Caccia, la proposta di Barilaro: “Abbattimenti di cinghiali anche a caccia chiusa”

Arginare con urgenza la diffusione dei cinghiali consentendo agli agricoltori di non rinunciare alle coltivazioni ed evitando i numerosi danni che sono stati riportati negli ultimi anni.

È questo l’obiettivo del sindaco di Acquaro Giuseppe Barilaro, che propone di seguire l’esempio della Provincia di Pavia che, in applicazione del Piano di contenimento, ha provveduto all’abbattimento (grazie al coordinamento fra la Polizia provinciale e le squadre di cacciatori) della fauna selvatica considerata “nociva per il territorio e le attività umane”.

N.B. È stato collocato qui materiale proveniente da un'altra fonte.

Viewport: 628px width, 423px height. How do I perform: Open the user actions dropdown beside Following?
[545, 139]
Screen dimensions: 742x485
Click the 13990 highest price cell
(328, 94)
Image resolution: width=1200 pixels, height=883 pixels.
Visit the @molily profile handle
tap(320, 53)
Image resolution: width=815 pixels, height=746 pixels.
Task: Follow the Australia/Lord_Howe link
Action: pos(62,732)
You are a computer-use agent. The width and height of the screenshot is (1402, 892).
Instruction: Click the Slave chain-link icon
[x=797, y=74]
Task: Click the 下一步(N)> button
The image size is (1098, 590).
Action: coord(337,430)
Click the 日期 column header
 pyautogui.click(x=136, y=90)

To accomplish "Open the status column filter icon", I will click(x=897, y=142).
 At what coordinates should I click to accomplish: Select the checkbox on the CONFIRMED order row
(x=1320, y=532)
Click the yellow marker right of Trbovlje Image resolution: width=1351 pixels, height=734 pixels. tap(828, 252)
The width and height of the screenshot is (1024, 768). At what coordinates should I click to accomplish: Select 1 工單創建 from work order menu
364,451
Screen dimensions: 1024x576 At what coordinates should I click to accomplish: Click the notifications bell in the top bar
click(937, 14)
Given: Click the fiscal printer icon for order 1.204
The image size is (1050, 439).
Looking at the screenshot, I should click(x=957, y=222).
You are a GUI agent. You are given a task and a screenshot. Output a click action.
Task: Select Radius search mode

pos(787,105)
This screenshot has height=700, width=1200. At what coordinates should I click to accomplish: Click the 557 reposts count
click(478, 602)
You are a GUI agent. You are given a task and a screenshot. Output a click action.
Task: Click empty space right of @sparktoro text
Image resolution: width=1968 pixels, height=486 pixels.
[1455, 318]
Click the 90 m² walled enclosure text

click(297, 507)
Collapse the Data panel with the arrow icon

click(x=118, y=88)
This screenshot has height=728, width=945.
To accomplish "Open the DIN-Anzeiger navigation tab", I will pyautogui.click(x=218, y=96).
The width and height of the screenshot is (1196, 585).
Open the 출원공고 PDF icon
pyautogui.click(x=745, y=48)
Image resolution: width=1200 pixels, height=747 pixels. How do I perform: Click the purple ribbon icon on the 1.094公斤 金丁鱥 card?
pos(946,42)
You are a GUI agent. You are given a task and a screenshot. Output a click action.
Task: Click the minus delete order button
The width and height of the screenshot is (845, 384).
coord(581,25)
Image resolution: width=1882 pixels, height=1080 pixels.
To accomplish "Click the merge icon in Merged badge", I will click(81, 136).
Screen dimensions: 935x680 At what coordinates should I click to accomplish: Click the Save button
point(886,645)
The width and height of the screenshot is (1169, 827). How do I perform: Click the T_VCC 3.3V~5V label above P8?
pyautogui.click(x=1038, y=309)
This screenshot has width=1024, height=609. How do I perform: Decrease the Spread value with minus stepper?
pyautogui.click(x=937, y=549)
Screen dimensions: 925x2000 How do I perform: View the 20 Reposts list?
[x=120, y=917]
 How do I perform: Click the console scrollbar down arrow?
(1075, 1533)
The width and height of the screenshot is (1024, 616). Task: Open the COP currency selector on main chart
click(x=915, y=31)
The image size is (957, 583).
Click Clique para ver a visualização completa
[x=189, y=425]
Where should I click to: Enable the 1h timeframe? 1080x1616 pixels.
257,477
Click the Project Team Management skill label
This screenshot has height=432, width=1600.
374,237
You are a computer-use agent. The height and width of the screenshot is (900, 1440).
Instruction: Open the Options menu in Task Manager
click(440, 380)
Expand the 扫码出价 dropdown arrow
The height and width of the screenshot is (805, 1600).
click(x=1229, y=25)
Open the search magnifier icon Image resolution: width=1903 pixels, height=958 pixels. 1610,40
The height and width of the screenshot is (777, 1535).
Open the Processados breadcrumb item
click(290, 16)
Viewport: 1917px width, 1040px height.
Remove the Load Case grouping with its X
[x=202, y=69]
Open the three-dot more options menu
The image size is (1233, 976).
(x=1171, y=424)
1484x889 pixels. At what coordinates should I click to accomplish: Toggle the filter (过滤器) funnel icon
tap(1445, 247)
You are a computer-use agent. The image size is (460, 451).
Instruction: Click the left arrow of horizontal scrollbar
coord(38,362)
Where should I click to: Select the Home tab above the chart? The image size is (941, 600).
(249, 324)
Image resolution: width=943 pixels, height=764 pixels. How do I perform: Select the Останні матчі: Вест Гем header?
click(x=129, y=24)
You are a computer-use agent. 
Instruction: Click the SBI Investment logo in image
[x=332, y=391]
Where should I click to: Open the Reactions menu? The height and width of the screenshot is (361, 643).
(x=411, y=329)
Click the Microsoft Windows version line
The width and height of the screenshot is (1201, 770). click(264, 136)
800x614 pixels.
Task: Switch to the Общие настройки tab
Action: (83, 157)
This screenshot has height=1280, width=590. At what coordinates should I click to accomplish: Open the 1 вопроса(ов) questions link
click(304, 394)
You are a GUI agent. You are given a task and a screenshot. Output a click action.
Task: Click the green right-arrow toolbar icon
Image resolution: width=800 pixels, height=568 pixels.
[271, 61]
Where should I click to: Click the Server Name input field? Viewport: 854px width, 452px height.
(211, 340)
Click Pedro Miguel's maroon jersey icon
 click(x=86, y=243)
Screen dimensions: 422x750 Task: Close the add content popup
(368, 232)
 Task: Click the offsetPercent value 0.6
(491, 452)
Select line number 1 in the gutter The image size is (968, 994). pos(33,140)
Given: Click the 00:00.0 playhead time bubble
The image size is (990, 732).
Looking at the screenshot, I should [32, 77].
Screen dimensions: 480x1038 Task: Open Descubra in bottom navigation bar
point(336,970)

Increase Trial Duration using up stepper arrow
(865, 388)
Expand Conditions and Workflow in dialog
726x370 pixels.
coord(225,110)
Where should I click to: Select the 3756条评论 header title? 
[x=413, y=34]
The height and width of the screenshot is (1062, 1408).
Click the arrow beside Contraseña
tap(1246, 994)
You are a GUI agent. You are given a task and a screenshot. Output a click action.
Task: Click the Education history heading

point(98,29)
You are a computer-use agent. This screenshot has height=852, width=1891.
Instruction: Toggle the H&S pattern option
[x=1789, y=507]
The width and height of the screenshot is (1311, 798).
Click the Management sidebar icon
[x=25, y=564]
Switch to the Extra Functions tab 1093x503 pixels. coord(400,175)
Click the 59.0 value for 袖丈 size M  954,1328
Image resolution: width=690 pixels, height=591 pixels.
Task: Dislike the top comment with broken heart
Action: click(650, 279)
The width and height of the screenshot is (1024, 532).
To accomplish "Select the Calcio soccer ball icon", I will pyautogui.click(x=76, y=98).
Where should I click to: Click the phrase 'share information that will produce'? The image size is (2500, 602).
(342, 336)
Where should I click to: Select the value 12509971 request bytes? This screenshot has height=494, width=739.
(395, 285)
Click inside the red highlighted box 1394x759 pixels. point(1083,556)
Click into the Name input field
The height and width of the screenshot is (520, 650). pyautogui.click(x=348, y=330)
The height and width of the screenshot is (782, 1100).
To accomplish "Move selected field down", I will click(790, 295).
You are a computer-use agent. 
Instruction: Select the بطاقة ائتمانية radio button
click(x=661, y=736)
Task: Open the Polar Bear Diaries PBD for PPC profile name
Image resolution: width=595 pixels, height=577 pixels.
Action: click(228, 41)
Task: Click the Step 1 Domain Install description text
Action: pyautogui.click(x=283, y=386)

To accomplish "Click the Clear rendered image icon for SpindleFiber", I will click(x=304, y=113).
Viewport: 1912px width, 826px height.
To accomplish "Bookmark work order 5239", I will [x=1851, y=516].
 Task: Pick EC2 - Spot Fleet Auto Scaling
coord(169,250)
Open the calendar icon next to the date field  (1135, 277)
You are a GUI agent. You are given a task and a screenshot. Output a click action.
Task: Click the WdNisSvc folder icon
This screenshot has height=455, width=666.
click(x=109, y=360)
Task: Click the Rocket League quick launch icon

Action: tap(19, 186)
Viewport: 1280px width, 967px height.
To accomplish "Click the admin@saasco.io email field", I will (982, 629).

Barilaro rivolge un appello alle associazioni venatorie affinché chiedano l’assenso alle Istituzioni preposte per poter effettuare, sotto la guida della Provincia di Vibo Valentia, gli abbattimenti ritenuti “necessari” anche nei periodi di chiusura della caccia. “Si tratta – spiega Barilaro – di un’operazione di tutela che serve a limitare la crescita vorticosa di ungulati che si riversano nei campi distruggendo le coltivazioni e, dunque, procurando danni incalcolabili agli agricoltori che, delusi e scoraggiati, poi rinunciano a svolgere la loro attività. Ciò comporta evidentemente un impoverimento che non possiamo accettare”.